I stood at the kitchen window of our humble first home looking out on my street thinking about nothing of consequence.
Then I saw my neighbor pull into her driveway in a brand new Mercedes.
She and her husband had listed their house for sale just days before, and she had taken me to look at an amazing house she was thinking of buying.
We were about the same age, but her husband—who had joined the family business upon receiving his degree—was moving up the corporate ladder at break neck speed.
And now she had a brand new Mercedes.
Standing with my hands in dish soap, I broke the tenth commandment.
My racing thoughts sounded something like this:
My husband and I both work hard while she goes shopping.

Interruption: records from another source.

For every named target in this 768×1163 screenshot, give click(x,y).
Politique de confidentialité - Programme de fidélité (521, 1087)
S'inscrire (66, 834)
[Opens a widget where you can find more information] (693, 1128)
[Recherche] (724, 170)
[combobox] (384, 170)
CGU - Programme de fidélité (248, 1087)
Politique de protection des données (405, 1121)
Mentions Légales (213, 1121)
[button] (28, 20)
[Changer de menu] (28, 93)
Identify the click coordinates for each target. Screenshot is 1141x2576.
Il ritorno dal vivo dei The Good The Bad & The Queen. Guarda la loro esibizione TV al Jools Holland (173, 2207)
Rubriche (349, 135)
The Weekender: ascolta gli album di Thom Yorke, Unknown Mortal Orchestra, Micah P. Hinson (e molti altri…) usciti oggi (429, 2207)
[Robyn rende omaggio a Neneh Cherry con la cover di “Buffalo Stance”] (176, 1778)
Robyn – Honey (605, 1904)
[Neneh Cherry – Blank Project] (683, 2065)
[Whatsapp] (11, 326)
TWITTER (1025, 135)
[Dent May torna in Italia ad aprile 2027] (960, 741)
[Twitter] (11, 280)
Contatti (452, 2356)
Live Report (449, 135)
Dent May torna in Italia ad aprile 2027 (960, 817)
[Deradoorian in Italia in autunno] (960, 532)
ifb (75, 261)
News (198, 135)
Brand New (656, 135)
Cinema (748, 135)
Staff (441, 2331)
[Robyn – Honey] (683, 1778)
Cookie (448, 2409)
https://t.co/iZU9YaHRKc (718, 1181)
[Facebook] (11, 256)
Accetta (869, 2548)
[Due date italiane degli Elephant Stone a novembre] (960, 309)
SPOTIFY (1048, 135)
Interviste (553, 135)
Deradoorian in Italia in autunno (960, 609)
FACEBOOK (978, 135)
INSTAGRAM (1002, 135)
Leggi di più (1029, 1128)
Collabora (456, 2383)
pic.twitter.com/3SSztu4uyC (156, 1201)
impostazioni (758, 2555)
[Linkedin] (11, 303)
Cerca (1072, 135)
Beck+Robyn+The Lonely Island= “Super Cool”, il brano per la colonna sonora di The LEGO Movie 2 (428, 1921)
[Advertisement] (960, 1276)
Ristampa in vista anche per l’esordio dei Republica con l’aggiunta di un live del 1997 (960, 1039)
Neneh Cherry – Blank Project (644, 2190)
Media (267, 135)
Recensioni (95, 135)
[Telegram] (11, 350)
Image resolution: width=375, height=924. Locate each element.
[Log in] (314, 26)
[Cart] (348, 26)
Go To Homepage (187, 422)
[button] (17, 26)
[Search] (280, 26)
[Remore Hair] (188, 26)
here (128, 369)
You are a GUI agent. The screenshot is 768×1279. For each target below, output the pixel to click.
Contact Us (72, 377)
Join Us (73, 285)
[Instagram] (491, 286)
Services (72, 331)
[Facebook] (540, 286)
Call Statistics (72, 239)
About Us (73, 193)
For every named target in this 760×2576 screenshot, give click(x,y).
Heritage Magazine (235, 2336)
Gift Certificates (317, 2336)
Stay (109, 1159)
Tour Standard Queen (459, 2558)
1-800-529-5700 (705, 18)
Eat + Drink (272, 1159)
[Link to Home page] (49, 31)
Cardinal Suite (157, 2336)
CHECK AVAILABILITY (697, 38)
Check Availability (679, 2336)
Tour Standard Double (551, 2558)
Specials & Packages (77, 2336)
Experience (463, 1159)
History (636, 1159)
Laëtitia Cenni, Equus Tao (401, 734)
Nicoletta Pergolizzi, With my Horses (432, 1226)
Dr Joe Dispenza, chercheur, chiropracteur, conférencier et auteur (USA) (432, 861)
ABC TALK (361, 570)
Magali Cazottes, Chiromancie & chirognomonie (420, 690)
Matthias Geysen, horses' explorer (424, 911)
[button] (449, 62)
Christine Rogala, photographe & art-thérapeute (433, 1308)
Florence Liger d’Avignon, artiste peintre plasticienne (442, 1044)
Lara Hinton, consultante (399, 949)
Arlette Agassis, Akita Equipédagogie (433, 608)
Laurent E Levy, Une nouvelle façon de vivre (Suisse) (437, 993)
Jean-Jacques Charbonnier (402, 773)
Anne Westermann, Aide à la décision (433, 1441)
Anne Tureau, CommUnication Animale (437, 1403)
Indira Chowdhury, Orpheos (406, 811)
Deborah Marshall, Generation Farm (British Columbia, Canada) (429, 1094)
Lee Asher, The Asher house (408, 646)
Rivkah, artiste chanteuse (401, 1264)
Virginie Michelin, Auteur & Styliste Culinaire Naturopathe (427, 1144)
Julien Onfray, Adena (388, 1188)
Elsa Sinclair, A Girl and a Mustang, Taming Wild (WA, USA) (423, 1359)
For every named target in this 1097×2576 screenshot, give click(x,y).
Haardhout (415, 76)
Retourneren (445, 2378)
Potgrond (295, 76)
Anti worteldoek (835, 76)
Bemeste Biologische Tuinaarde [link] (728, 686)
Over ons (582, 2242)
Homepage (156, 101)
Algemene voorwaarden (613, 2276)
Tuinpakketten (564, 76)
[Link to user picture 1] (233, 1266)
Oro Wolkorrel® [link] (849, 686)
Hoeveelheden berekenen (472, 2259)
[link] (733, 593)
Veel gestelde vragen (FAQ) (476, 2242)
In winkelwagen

Her “old” car was newer than the one I’m driving now.
She was homecoming queen, winter formal queen and prom queen, and now she’s the Mercedes queen.
My mind was so noisy with negativity that I didn’t hear the positive sound coming from my lips.
I’d rather have Jesus than silver or gold.
I’d rather be His than have riches untold.
I’d rather have Jesus than houses or lands.
I’d rather be led by His nail-pierced hand…
I didn’t even notice the lyrics I sang until I burst into the refrain of that long-forgotten old hymn with a loud, “Than to be the king…”
I fell silent.
I felt convicted. And I confessed.
My thoughts suggested I would rather have a Mercedes and a big new house.
But my voice sang out a different tune.
I realized God was speaking to me through me and I laughed out loud.
“Do not store up for yourselves treasures on earth, where moth and rust destroy, and where thieves break in and steal. But store up for yourselves treasures in heaven, where moth and rust do not destroy, and where thieves do not break in and steal. For where your treasure is, there your heart will be also.” (Matthew 6:19-21 NIV)
I belted out the rest of that dear hymn and I meant it with every fiber of my being.
I’d rather have Jesus!
Steve and I had tried to share the Good News of Christ and our love for Jesus with our neighbors one evening over a backyard barbeque.
Far from showing interest, they slammed the door on that conversation.
I dried my hands and quieted my spirit. I no longer wished I had what she had. I prayed she might have what I have.